Texto proporcionado:
El debate político que caracteriza a Indonesia en la actualidad es particularmente relevante para nosotros. El nuevo gobierno del presidente Habibie ha diseñado un esquema de reforma política para poder sentar las bases para una nueva elección presidencial en el curso del próximo año y medio. El planteamiento gubernamental parte de un principio muy específico: para ser exitoso, el programa de reforma tiene que estar anclado en la legalidad existente, así sea para cambiarla. Es decir, para Habibie el proceso de cambio político tiene que partir de la legalidad vigente; como la única legalidad que existe es la que instumentó Sohearto, pues esa es la que tiene que servir de fundamento para las reformas. El poder legislativo actual -virtualmente todo nombado por Soeharto- tendría que aprobar cambios legislativos que lleven a una elección de la cual emerja un parlamento representativo. Una vez reformado el sistema político, dice el presidente Habibie, el nuevo parlamento podría convocar a una asamblea constituyente para reformar el orden legal que hoy rige. En otras palabras, Habibie propone un cambio institucional a partir de las instituciones existentes, aunque éstas no sean ideales, o incluso compatibles, con el objetivo de la reforma.

 

Los diversos grupos de oposición en Indonesia están muy dispersos, son sumamente débiles y no están unidos, excepto en un tema: todos demandan un cambio inmediato. La oposición actual, incluyendo personas hasta hace poco estrechamente vinculadas al régimen, le están exigiendo al presidente Habibie que renuncie para ser substituido por alguien no contaminado por el régimen de Sohearto. Los más generosos le exigen que convoque a elecciones de inmediato, pasando por alto que ni el presidente ni el parlamento actual tienen las facultades necesarias para llevar a cabo esa convocatoria. La respuesta de la oposición a este dilema es inmediata: que se redacte una nueva constitución. Su argumentación no es absurda: dicen que la realidad ha cambiado y que la situación actual no está contemplada por la constitución vigente, razón por la cual lo que procede es reconocer la realidad en una nueva constitución y no tratar de adaptar la realidad a la constitución vigente..

 

El dilema que enfrenta Indonesia en este momento es terriblemente serio. Nadie parece disputar el objetivo mismo: todo mundo quiere dar el salto a un sistema político representativo y democrático. El dilema es cómo llegar a ese nuevo estadio. Desde una perspectiva pragmática, lo que procede es reconocer la realidad actual y comenzar a construir los andamios institucionales necesarios para poder estructurar un nuevo sistema de gobierno que impida los abusos del pasado, establezca reglas para la competencia política y genere mecanismos de participación y representación popular. Pero la noción de reconocer la realidad actual tiene dos ángulos muy contrastantes.

(Entradas del conjunto de datos)
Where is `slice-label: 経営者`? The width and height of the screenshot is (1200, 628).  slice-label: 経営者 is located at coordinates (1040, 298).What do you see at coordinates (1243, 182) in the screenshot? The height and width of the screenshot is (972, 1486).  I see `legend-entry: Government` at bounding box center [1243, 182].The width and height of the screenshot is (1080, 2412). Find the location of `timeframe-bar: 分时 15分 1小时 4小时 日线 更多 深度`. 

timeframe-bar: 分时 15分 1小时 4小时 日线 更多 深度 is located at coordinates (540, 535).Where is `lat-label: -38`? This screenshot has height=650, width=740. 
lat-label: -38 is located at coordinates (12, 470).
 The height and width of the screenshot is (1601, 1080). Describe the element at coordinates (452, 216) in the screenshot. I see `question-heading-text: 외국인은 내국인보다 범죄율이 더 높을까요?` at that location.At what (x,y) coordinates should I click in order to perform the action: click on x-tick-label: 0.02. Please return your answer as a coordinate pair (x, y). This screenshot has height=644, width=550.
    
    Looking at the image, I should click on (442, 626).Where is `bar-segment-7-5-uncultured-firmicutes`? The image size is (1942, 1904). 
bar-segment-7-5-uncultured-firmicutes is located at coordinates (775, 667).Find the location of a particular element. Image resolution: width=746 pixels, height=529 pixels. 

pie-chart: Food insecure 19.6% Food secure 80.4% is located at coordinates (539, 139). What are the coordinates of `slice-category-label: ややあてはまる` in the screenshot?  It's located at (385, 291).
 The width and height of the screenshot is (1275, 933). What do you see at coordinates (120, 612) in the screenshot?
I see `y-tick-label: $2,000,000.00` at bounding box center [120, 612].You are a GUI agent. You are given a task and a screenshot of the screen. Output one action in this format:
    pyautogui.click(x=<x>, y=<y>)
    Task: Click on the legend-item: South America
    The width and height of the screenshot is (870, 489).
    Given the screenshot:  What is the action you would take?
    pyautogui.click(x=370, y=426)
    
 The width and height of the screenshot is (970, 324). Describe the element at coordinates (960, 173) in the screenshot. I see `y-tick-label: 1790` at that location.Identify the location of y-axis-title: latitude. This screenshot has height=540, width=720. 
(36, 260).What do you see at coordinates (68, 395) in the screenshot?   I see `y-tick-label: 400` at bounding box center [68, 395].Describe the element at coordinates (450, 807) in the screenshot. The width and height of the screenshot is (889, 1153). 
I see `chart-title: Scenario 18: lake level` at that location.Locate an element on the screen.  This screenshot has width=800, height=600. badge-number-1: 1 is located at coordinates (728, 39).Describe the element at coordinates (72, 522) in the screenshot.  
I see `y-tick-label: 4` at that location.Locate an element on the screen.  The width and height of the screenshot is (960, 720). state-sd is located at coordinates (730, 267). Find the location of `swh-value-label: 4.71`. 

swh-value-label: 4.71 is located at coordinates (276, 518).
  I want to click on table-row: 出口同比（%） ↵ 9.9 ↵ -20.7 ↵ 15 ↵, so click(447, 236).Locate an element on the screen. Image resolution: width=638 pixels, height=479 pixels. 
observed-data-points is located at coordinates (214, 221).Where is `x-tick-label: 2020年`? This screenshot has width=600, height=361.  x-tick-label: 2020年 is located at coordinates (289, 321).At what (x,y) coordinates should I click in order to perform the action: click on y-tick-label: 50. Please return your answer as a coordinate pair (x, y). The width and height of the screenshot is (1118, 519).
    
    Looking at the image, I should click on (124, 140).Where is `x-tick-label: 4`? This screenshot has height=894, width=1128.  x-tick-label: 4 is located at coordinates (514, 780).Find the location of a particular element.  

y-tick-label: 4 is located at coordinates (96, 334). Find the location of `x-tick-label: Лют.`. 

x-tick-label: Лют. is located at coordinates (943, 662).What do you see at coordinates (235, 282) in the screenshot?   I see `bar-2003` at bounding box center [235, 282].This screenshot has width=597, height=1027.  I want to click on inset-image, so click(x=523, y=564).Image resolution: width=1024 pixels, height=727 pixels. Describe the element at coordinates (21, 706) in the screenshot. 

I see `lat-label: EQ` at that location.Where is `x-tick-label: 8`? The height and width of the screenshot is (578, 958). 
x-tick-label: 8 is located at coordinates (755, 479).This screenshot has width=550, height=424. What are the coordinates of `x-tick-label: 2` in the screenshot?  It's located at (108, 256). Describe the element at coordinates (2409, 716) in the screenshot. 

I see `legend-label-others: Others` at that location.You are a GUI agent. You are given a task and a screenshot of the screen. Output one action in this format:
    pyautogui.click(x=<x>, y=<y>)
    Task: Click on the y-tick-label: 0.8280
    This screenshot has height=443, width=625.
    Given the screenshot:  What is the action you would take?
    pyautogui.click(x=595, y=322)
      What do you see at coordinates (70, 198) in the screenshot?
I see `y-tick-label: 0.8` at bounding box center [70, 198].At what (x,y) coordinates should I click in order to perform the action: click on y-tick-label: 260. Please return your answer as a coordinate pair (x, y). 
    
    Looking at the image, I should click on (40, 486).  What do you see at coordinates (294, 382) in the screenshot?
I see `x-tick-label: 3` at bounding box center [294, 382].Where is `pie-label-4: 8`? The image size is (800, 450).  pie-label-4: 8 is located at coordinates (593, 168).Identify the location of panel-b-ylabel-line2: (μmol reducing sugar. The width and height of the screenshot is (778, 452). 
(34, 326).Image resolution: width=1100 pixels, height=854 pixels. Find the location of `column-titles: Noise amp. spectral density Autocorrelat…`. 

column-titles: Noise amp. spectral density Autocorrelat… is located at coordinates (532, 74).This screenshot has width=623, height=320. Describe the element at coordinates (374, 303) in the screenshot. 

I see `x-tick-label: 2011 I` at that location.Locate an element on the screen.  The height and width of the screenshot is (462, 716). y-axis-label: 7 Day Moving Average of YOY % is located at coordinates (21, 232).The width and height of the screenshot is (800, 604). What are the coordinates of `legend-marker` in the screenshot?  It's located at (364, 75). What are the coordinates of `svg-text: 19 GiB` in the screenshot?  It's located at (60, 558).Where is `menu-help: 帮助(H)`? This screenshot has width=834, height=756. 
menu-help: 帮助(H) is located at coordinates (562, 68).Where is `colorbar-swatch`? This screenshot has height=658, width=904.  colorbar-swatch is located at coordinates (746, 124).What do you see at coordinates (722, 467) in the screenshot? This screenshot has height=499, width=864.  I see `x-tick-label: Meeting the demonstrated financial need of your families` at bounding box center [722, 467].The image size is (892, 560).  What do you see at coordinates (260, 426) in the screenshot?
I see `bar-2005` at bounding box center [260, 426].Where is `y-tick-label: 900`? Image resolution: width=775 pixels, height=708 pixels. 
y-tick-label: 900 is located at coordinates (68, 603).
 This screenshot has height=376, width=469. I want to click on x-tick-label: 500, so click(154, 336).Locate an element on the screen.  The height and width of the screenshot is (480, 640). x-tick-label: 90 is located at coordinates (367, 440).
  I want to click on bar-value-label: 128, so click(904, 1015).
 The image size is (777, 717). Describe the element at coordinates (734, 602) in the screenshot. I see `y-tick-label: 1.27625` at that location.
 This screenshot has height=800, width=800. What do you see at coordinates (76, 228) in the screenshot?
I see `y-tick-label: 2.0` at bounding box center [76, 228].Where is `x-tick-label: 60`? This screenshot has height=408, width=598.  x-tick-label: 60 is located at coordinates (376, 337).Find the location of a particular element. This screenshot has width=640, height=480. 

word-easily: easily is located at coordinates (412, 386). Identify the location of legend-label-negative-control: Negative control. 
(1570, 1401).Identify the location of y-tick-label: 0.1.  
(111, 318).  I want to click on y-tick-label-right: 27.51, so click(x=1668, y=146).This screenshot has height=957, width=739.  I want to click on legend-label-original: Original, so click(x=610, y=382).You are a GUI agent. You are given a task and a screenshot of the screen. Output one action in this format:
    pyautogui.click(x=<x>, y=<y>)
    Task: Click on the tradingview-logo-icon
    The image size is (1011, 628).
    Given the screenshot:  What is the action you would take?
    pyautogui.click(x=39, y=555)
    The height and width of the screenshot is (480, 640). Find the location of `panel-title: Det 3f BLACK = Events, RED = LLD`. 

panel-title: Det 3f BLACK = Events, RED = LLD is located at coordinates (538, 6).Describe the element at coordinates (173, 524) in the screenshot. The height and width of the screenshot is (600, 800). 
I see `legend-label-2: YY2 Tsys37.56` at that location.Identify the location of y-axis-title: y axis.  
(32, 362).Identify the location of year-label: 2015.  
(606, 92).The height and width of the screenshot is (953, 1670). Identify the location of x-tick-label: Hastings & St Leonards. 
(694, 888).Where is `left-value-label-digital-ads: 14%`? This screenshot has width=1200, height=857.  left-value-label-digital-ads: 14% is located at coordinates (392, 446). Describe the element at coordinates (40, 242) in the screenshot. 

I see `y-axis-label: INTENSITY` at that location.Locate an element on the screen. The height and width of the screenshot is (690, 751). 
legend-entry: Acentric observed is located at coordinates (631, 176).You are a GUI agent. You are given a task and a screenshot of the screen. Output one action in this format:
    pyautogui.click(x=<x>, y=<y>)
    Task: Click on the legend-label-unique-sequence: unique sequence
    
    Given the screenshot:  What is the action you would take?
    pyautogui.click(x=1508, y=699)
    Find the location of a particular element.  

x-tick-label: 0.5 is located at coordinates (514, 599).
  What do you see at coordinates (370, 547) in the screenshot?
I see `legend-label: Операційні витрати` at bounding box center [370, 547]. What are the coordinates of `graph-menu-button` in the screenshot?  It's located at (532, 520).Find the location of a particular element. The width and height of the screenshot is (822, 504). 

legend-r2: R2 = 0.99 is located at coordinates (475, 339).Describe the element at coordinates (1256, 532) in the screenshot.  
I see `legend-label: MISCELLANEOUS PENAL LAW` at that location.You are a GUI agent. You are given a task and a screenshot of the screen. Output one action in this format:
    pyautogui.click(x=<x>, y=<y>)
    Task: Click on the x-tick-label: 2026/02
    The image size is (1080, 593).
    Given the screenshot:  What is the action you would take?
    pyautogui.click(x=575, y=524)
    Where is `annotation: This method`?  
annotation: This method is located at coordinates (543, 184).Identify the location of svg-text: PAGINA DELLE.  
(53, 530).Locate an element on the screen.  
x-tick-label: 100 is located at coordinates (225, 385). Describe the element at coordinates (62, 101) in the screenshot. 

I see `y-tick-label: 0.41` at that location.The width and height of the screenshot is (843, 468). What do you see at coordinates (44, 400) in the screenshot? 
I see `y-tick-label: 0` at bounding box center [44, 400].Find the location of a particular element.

Qué se pide:
Según el texto sobre el debate político en Indonesia, ¿en qué tema están unidos todos los grupos de oposición? Los registros no intervienen en esto.

Resultado del ejercicio:
Todos demandan un cambio inmediato.